Since 1990 we have treated all children newly diagnosed(8) or with exacerbation(2) of dermatomyositis with intravenous immunoglobulin (IVIG; 2 grams/kg every 2-4 weeks). All new cases also received daily prednisone and 4, with severe disease, required the addition of cyclosporine during the first month after diagnosis.

In all but 2 children, daily prednisone could be tapered to an alternate day regimen within 2 to 8 weeks after diagnosis; none of these patients has required daily steroids again. In 2 children attempts at withdrawing IVIG, without other changes, resulted in exacerbations and reinstitution of IVIG restored complete control of disease. In 2 other children exacerbations, at later stages of disease, were successfully managed with IVIG alone.

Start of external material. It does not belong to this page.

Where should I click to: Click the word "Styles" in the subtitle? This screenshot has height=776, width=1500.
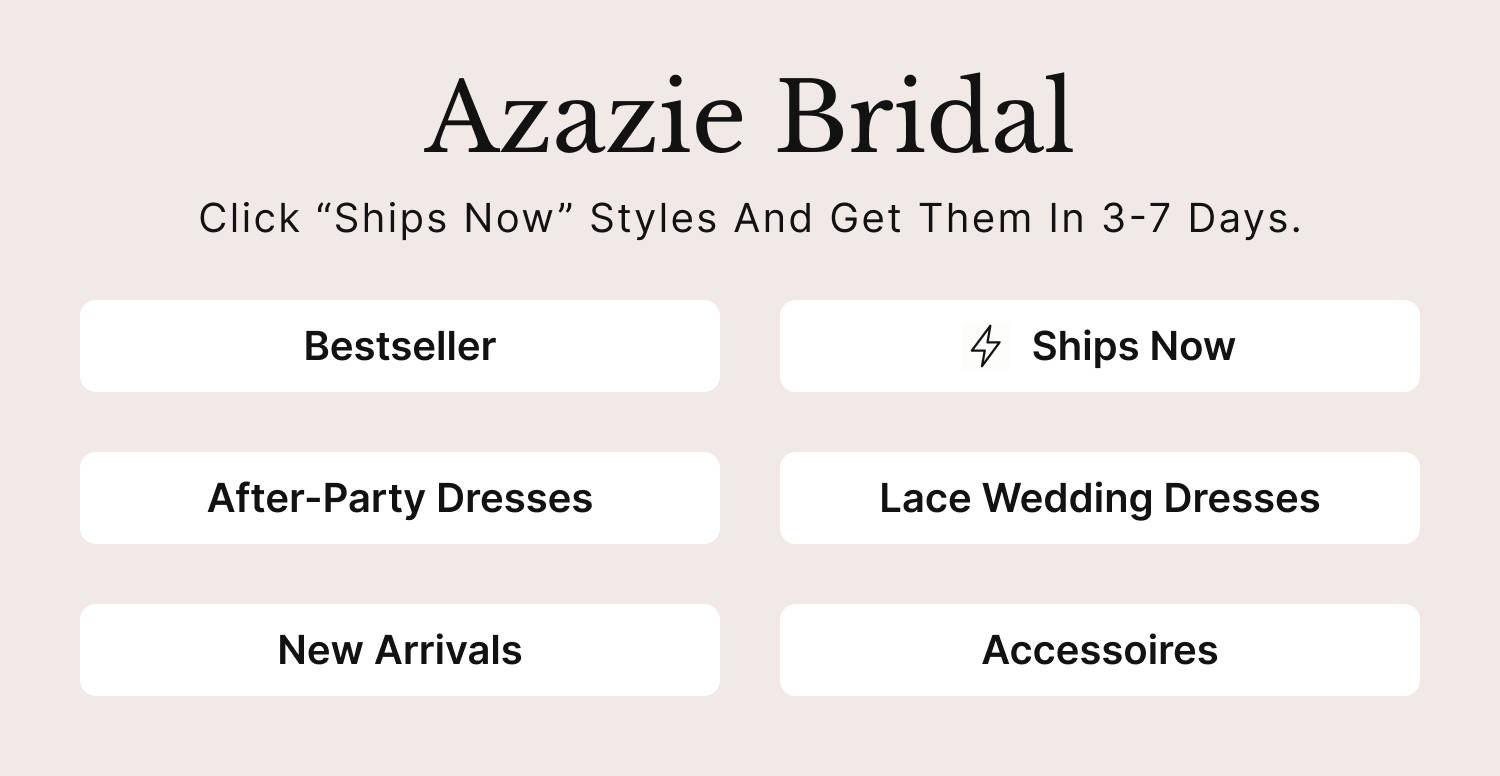tap(653, 218)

In severe disease, use of IVIG sometimes provided the difference between control and inadequate control.

Treatment failures included 1 patient where IVIG had no beneficial effect in controlling the disease; 1 child in whom intravenous access was a problem and methotrexate was preferred for an exacerbation; and 1 exacerbation in which occasional intravenous steroid pulses provided more effective control and replaced gamma globulin.

A multicenter controlled study is required to fully evaluate efficacy of IVIG in the initial treatment of juvenile dermatomyositis and in exacerbation of disease.